**WRITTEN REQUEST 1:**
Copy out the rows verbatim, beginning with the line that contains "Click the globe icon in the URL bar" and continuing through the last line of the rows.
──────── TEXT PASSAGE
A record-breaking 563 independent bookstores across all 50 states participated in the fourth annual Indies First on Small Business Saturday (SBS) on November 26. Bookstores celebrated by hosting a variety of creative events and inviting authors to serve as guest booksellers for the day. Many booksellers who spoke with Bookselling This Week reported strong sales throughout the weekend as well as enthusiasm from customers who were specifically shopping in the spirit of Small Business Saturday. Based on BookScan data from reporting ABA member stores, sales for the week ending Saturday, November 26, showed a 14.2 percent increase in units sold over the comparable week in 2015.
“Though we know that every store did not see an increase this year, we are obviously delighted about the overall effect that Indies First and Small Business Saturday had on sales at independent bookstores around the country,” said Oren Teicher, CEO of the American Booksellers Association.
Small Business Saturday sponsor American Express reported on Tuesday that the outpouring of support for local businesses across the country hit record highs, with 72 percent of U.S. consumers aware of the day. In addition, more shoppers reported visiting local independent businesses on Small Business Saturday 2016 than ever before, according to results of the Small Business Saturday Consumer Insights Survey, released by the National Federation of Independent Business (NFIB) and American Express. An estimated 112 million consumers reported shopping at small businesses on Small Business Saturday, marking a 13 percent increase from 2015.
Over the 28 days preceding Indies First celebrations, social media was abuzz with conversations about the event. Notably, the reach for content shared on the ABA Facebook page during the week before Indies First (the total number of people who could have potentially seen social content) showed an increase of 55 percent over average reach for a seven-day period. Data also shows that over the 28 days prior to Indies First, impressions on the ABA’s Twitter channel were up 58.4 percent over the average.
On Small Business Saturday, author Sherman Alexie, who founded Indies First on Small Business Saturday in 2013, celebrated in style in Seattle, Washington, by inviting two dozen people, including Seattle city council members, reporters from the Seattle Times and the Seattle Review of Books, musicians, and fellow authors, to join him on a tour bus to visit three indie bookstores in the area. Adorned with festive blue-and-white Indies First scarves, Alexie’s merry band spent time shopping and interacting with customers at Third Place Books, University Book Store, and The Elliott Bay Book Company.
In Waterbury, Vermont, Bridgeside Books celebrated a trifecta of buy-local events following Thanksgiving: Civilized Friday, Small Business Saturday, and Cider Monday, topped off by Giving Tuesday.
Taking the lead from booksellers in the U.K. who celebrated Civilized Friday last year, Bridgeside Books treated customers to mimosas, tea and baked goods on vintage china, and chair and hand massages throughout the day Friday. “We had a fabulous response,” said owner Hiata DeFeo, and sales were definitely up over the same weekend last year. “We were opening the door and greeting folks with, ‘Happy Civilized Friday.’ We had a great day.”
────────────────
──────── EXTRACTED DATA
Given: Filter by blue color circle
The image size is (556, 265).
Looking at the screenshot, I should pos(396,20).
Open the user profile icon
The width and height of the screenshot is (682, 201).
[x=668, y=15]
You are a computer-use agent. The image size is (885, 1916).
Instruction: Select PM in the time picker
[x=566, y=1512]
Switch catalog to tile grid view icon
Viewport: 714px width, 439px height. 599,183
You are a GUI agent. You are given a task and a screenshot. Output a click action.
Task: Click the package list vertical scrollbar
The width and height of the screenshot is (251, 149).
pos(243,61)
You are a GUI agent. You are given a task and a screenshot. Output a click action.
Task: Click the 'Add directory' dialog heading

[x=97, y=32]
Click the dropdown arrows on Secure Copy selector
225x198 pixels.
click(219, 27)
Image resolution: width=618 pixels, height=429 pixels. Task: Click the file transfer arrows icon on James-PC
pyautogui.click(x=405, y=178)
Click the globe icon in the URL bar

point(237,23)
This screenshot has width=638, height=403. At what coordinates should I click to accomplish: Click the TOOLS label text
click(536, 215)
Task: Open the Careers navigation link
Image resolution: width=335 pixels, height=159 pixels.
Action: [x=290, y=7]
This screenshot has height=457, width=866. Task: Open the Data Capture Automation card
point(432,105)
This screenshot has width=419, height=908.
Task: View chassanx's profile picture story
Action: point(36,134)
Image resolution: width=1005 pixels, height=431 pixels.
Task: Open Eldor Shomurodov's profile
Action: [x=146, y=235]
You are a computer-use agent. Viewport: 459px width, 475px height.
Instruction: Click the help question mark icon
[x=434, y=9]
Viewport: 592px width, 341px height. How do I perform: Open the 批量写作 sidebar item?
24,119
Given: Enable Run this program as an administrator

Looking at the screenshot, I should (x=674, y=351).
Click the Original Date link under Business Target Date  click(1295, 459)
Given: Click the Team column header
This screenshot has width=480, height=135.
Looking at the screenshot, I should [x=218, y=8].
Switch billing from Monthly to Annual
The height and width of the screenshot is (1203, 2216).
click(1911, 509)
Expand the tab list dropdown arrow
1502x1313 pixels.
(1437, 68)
────────────────
**WRITTEN REQUEST 2:**
In the text on Indies First, how many independent bookstores took part in the fourth annual event?

**REPLY 1:**
Click the globe icon in the URL bar

point(237,23)
This screenshot has width=638, height=403. At what coordinates should I click to accomplish: Click the TOOLS label text
click(536, 215)
Task: Open the Careers navigation link
Image resolution: width=335 pixels, height=159 pixels.
Action: [x=290, y=7]
This screenshot has height=457, width=866. Task: Open the Data Capture Automation card
point(432,105)
This screenshot has width=419, height=908.
Task: View chassanx's profile picture story
Action: point(36,134)
Image resolution: width=1005 pixels, height=431 pixels.
Task: Open Eldor Shomurodov's profile
Action: [x=146, y=235]
You are a computer-use agent. Viewport: 459px width, 475px height.
Instruction: Click the help question mark icon
[x=434, y=9]
Viewport: 592px width, 341px height. How do I perform: Open the 批量写作 sidebar item?
24,119
Given: Enable Run this program as an administrator

Looking at the screenshot, I should (x=674, y=351).
Click the Original Date link under Business Target Date  click(1295, 459)
Given: Click the Team column header
This screenshot has width=480, height=135.
Looking at the screenshot, I should [x=218, y=8].
Switch billing from Monthly to Annual
The height and width of the screenshot is (1203, 2216).
click(1911, 509)
Expand the tab list dropdown arrow
1502x1313 pixels.
(1437, 68)

**REPLY 2:**
563 independent bookstores.